Caregiving Arrangements

  • It is estimated that more than two-thirds of dementia patients are cared for at home. The goal is to keep patients functional and delay institutionalisation as long as possible.
  • The home’s physical environment changes as well. As the numbers of dementia patients grow, many Member States are offering support for carers.
  • The demand for alternative and institutional care will grow significantly as the population ages. Less home-based family support is available than in previous generations because of changes in family structure. Many older people, divorced or never married, live alone. Family sizes are smaller, and traditional family relationships are not as strong as in the past.
  • Voluntary bodies, such as national Alzheimer’s Disease Societies, perform a valuable information function and can play an important role in easing the burden of care.
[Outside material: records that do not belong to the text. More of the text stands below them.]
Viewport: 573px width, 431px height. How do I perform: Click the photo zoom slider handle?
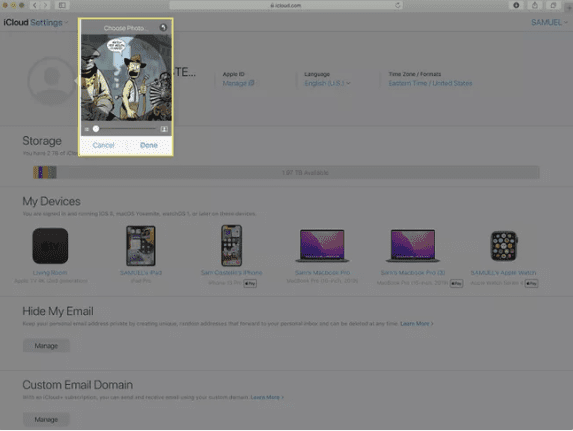[x=96, y=129]
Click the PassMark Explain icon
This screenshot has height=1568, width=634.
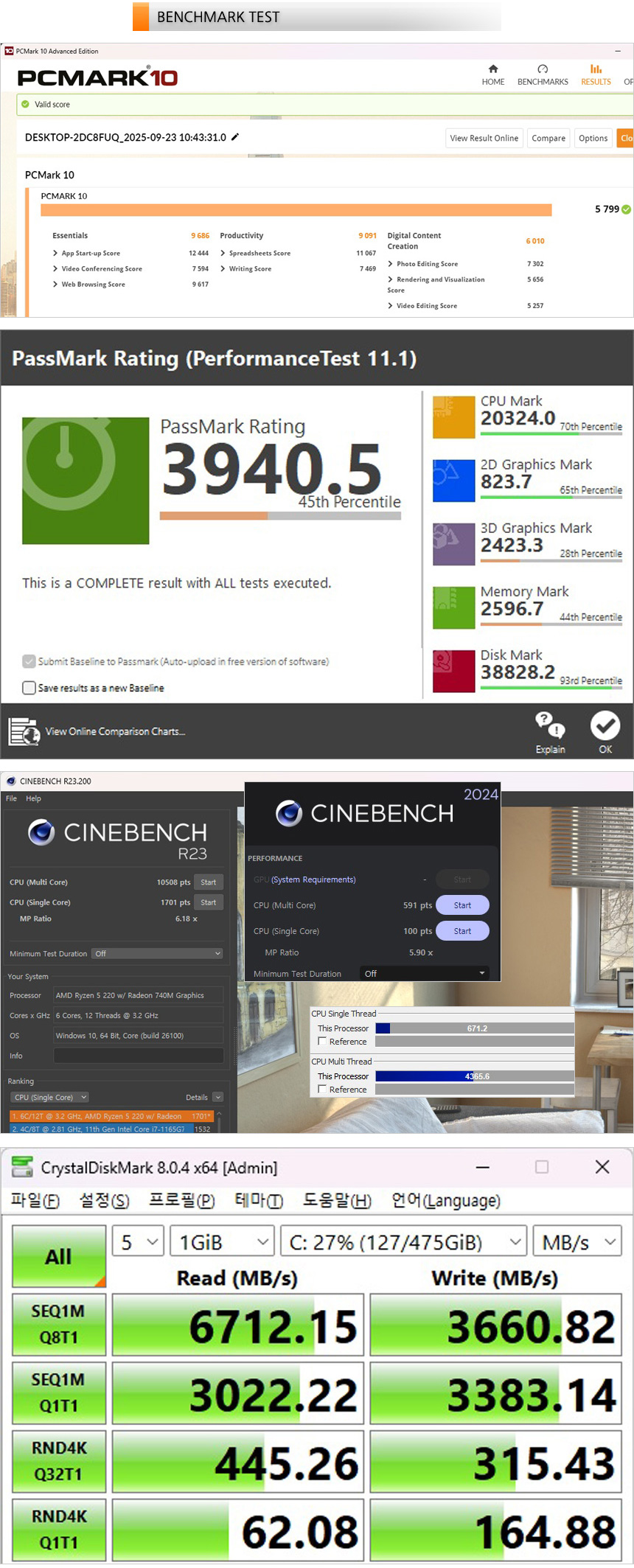click(x=550, y=726)
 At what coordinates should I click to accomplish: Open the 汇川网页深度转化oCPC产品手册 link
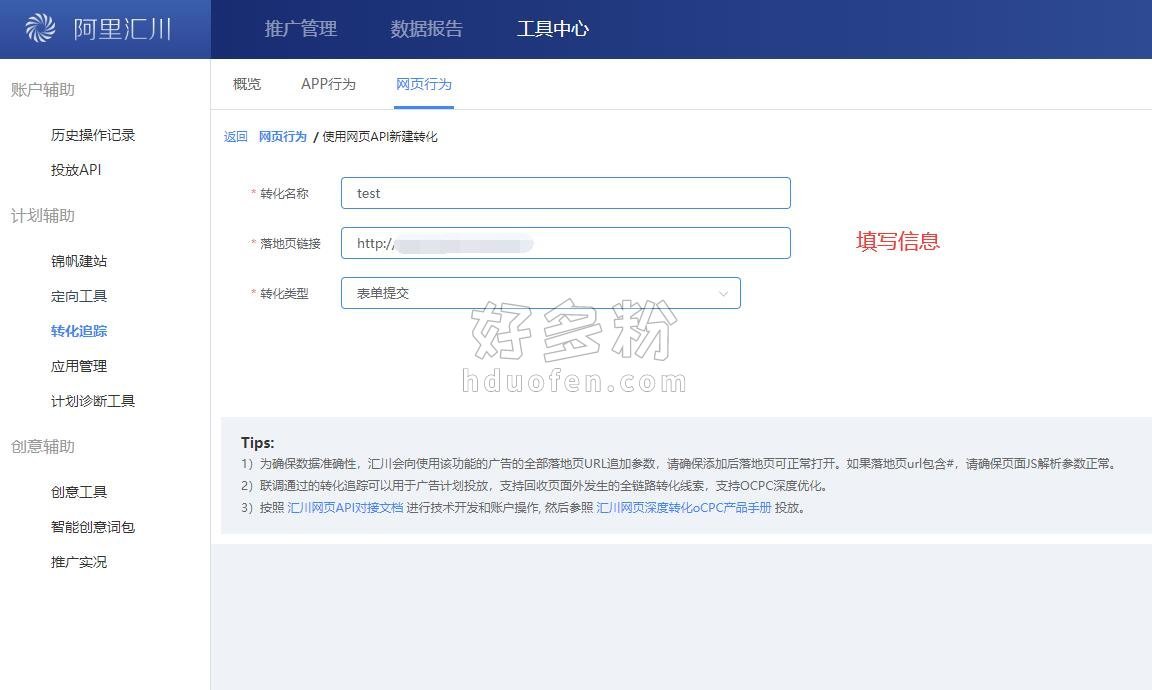[683, 508]
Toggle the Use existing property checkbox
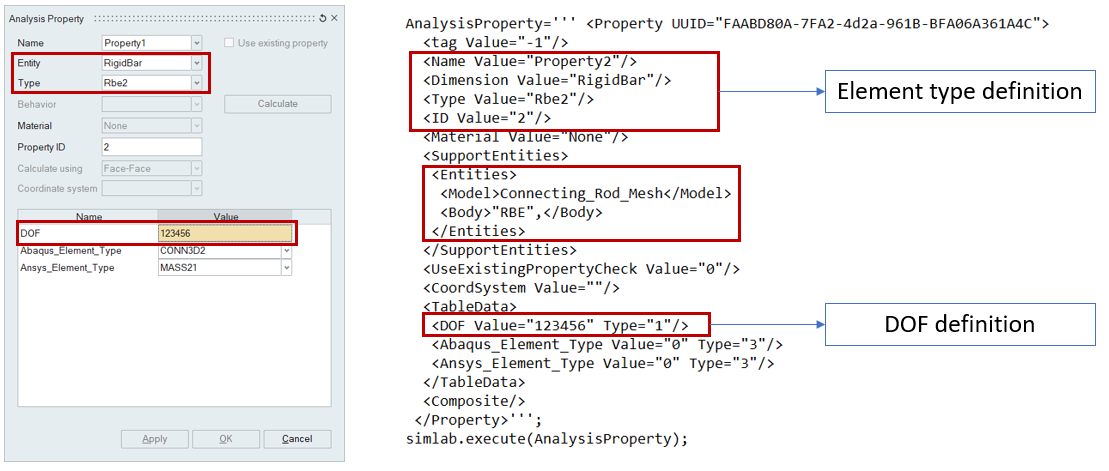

  • Many of the public services used by carers are provided by a variety of agencies. The abiding picture is one of fragmentation between social services (day care, respite relief), medical services (GPs, public health nurses), and financing arrangements.
  • Despite their prevalence, Alzheimer’s disease and other dementias are still not well known or understood. Although most primary care physicians are able to diagnose the disease in the moderate state, it is still very difficult to detect mild/early dementia, hence that treatment and support may be delayed. Families may be reluctant to ask for help, professionals may offer the wrong kind of help and services may be difficult to access. As a result, there is a growing need for such professionals as geriatric specialists, dementia nurses and continuing care co-ordinators.
  • When around-the-clock home care is not an option, some countries have community-based facilities such as day care centres, group homes (such as the French Cantou, the English Domus, and the Swedish Group Living), or Special Care Units for dementia patients in hospitals and nursing homes.